_Problem statement_
Where does the string "computer" appear in the records? Copy every line that contains it.
#### Working data
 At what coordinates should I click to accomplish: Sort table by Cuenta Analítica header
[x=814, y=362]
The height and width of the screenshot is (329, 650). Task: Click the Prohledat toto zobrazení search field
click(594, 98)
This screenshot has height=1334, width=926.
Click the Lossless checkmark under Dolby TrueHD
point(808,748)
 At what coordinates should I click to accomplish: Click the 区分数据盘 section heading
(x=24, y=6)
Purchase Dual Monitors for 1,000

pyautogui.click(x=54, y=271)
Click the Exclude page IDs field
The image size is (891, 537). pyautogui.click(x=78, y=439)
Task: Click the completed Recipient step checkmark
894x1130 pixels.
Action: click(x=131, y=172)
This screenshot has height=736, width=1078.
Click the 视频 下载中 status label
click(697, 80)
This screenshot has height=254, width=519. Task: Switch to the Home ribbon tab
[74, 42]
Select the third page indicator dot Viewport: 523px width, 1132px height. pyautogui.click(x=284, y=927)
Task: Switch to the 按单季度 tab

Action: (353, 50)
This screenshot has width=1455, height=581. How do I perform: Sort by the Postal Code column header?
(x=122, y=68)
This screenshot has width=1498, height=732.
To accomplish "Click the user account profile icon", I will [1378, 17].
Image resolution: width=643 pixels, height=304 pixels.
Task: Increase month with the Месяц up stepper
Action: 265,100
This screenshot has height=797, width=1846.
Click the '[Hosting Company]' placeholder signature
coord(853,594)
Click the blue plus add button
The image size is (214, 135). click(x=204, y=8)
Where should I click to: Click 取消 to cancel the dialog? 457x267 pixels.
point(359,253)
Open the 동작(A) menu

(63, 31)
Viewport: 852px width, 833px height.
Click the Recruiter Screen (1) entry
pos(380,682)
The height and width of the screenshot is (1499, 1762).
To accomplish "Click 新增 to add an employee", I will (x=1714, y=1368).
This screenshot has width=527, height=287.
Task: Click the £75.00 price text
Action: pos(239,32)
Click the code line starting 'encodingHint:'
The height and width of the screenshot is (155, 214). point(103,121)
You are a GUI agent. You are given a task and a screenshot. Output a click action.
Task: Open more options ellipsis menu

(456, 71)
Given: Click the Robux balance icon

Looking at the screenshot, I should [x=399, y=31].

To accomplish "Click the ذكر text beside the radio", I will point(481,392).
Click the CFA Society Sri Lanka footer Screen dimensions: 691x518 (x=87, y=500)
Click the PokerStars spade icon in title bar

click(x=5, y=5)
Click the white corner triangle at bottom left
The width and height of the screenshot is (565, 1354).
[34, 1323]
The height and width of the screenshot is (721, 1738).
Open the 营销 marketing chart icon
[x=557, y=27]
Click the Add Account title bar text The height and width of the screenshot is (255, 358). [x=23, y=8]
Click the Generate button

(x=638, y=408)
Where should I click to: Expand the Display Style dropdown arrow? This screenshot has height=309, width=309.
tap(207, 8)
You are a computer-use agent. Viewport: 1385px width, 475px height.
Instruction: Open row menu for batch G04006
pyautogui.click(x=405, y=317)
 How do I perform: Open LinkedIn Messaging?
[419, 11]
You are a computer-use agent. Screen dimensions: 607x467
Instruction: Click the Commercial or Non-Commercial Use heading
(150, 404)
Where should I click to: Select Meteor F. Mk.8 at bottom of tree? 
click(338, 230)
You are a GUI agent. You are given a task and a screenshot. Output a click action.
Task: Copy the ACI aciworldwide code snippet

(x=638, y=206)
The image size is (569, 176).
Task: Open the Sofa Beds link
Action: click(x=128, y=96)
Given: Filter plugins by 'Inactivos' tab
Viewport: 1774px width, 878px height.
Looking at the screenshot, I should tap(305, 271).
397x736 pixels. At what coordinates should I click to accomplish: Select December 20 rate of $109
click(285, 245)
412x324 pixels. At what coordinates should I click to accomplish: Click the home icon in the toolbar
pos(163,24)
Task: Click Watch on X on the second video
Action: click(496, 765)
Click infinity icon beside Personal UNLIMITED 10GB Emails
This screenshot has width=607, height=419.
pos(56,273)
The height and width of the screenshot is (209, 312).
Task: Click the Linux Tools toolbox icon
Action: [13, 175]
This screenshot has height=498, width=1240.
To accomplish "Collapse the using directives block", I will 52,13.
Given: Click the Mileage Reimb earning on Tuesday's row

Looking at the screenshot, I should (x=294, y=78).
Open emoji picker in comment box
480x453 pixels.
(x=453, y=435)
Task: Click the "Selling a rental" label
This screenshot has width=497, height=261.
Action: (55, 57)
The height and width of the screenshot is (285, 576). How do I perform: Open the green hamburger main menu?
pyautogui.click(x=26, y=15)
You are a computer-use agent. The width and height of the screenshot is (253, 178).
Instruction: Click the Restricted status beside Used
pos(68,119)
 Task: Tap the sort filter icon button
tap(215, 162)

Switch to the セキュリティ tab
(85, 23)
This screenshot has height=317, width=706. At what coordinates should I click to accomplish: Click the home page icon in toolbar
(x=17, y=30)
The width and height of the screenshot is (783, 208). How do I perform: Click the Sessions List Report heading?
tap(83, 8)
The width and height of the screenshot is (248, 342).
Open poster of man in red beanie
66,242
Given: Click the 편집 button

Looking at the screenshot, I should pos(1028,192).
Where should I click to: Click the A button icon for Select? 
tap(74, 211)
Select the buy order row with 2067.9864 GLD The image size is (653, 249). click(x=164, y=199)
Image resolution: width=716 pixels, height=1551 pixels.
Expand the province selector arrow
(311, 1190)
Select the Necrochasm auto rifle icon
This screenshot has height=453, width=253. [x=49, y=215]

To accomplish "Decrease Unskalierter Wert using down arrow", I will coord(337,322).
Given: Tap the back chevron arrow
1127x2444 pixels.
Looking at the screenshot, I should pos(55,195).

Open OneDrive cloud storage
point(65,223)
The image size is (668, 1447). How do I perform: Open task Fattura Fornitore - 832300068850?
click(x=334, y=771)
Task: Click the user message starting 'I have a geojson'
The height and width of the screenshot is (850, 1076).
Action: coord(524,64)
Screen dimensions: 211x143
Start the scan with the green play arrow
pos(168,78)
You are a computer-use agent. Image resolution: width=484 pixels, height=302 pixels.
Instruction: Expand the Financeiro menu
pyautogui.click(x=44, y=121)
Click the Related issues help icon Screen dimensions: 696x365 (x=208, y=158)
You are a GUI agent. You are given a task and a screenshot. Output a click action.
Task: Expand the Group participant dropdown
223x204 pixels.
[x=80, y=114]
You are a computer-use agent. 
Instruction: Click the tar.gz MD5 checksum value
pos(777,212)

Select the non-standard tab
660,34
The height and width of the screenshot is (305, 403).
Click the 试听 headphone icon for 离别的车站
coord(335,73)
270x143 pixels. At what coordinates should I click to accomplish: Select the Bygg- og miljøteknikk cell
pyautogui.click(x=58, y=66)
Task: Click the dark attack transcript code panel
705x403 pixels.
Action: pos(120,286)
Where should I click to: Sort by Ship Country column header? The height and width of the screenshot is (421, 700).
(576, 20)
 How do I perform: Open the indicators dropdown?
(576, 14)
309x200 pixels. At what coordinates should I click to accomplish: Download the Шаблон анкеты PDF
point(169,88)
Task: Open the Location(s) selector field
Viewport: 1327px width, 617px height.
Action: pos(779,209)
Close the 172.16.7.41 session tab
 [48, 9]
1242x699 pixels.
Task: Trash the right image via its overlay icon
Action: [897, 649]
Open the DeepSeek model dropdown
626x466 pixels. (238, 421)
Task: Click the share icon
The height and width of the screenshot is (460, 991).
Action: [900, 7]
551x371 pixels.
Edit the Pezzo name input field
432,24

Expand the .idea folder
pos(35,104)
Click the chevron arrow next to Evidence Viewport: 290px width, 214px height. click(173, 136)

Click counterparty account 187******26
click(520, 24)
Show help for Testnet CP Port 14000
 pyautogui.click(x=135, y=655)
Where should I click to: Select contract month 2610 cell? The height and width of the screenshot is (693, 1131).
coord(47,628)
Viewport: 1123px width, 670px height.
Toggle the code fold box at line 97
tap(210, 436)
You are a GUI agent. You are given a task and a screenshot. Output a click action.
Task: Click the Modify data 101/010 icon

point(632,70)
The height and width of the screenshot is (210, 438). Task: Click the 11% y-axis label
########
_Solution to this exercise_
You are a computer-use agent. Viewport: 1385px width, 475px height.
You are a computer-use agent. Screen dimensions: 607x467
You are a computer-use agent. The width and height of the screenshot is (253, 178).
You are a computer-use agent. Image resolution: width=484 pixels, height=302 pixels.
You are a computer-use agent. 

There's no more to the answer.